Appropriately enough, the topic pops up over lunch. Food in film. How much of an impact does it have? I’m surprised at the intensity with which the discussion gathers force. “Meg Ryan’s cafe scene in Harry Met Sally,” says one friend. “What about Brad Pitt eating throughout Ocean’s Eleven,” asks another. “Pasta in Eat Pray Love,” she counters. “Penelope Cruz cooking in Woman On Top,” he says. “Catherine Zeta-Jones searing a steak in No Reservations.” “Paul Giamatti chugging Chateau Cheval Blanc from a Styrofoam cup in Sideways.” An impasse.

The third friend’s busy eating a dosa. But at this point she looks up and cryptically says Salt N’ Pepper. We pass her both. “No,” she snaps. “The movie.” In this 2011 Malayalam love story Kalidasan, a foodie from Thiruvananthapuram, accidently connects with Maya when she rings up a restaurant to order a ‘Thattil Kutti Dosa’. Their telephonic romance blooms as he teaches her the secrets of baking, via a multi-layer cake called ‘Joan’s Rainbow.” My friend adds, “The dosas! At the end of the movie I just had to go to a restaurant and eat one.”

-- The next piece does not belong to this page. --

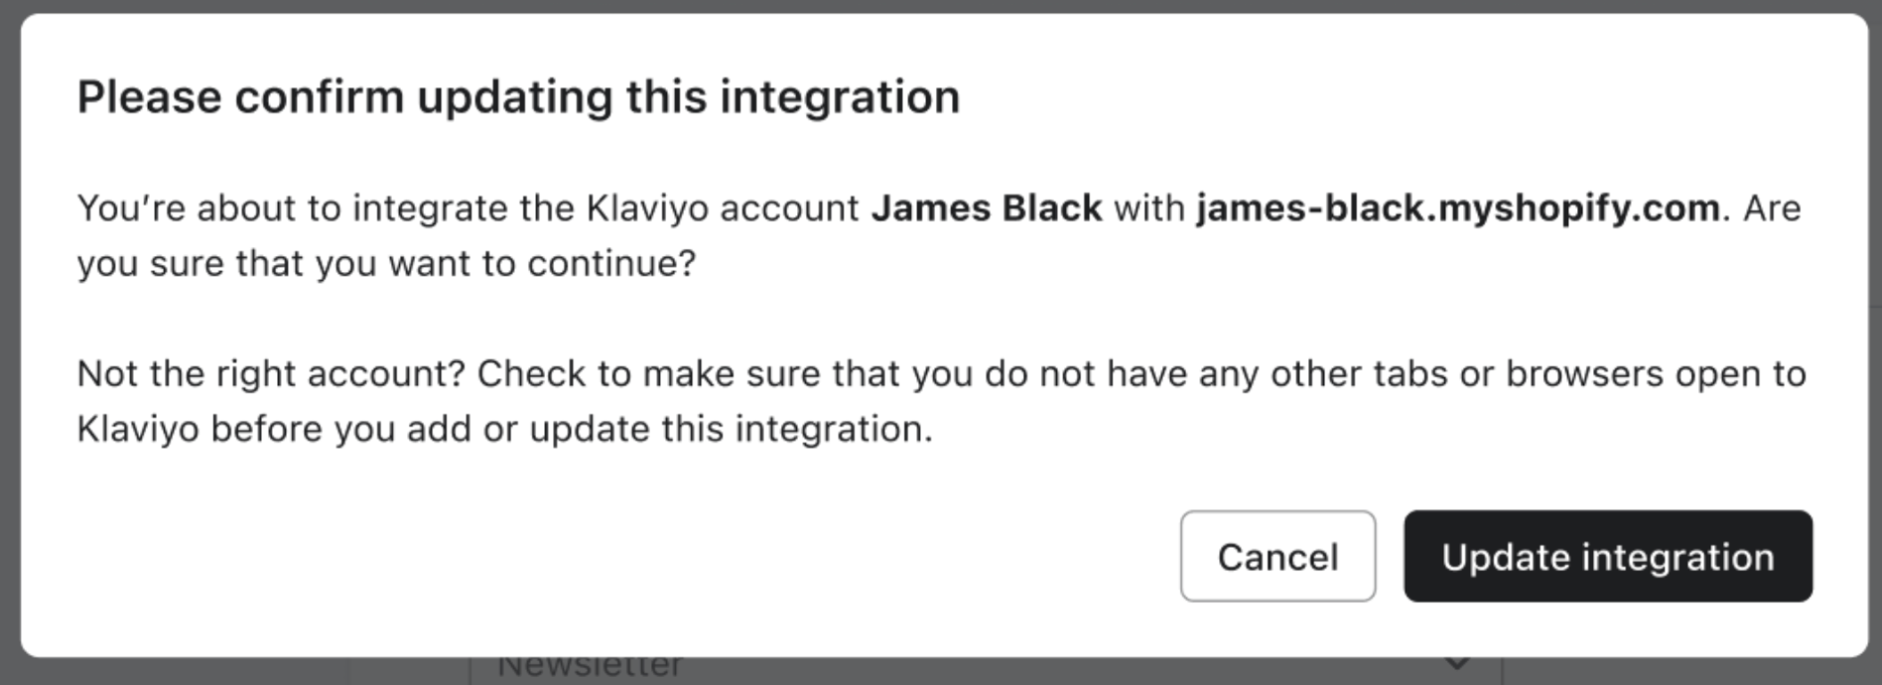Click 'you sure that you want to continue?' text
The width and height of the screenshot is (1882, 685).
coord(386,264)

Is that the mark of a successful food film? Should it make you want to cook or eat immediately? I know at least one young restaurateur who was inspired by Ratatouille. But sometimes, a good food scene is satisfying because it allows you to simply luxuriate in it. You don’t need to leave the theatre, you don’t need to cook — you just sit back, and vicariously enjoy all the protagonist’s unabashed food pleasures, and all the metaphors they represent.

It’s not just movies. Cartoon characters can give Hollywood actors a run for their money. I’m betting most of you developed a passion for spinach as children thanks to Popeye. As kids, my sister and I ran to the fridge and grabbed carrots at the beginning of every Bugs Bunny cartoon, because that sneaky rabbit made them look so delicious. The scene in Lady and the Tramp, where he takes her to a restaurant for spaghetti and meatballs is described as one of Walt Disney’s most romantic scenes. All I know is it triggered my addiction to spaghetti sputtering with sauce.

Judging by the success of Julie & Julia, which drew foodies, bloggers and aspiring cooks to the theatre in droves, I’m guessing we’ll be seeing a lot of food-centred TV and films over the next few years. The movie’s about love, and ambition, and grit, sure. But more importantly it’s about perfect food shots: from fish sizzling in butter sauce to Julia’s heady boeuf bourguignon.

When it comes to favourites, most ‘best food movies’ lists include the 1992, Spanish Like Water for Chocolate. A movie replete with magic realism, based on the popular 1989 novel by Mexican Laura Esquivel, it demonstrates how powerful food can be. Tita and Pedro want to get married, but he ends up marrying her sister. Forced to make the wedding cake, she pours all her sadness into it, and it sweeps through the guests as they begin to eat.

Then there’s the quirky Women On Top, featuring the stunning Penelope Cruz discovering how cooking sets her free. And Chocolat released the same year, where Juliette Binoche, a charming drifter, wins over a conservative 1960 French town with chocolate.

Bollywood’s given us Cheeni Kum, featuring Amitabh Bachchan as a talented, but grouchy, 60-something Chef Buddhadev at a top London restaurant. The Hyderabadi zafrani pulao became so popular; there are food bloggers who painstakingly took down the recipe from the movie and recreated it.

Increasingly, far from being just a prop, food is often a narrative tool. When it’s filmed with passion, and intensity, it makes for memorable cinema. It stops just being something on a plate and becomes part of the story. As real, and essential, as any of the characters. With enough power and momentum to propel stories forward. In this age of glossy cooking shows, it’s only natural that food-centred movies are getting made more often. But, food has always been romanticised on celluloid. And after the credits have rolled past and your last bit of caramel popcorn has been eaten, often, what you remember are the food scenes.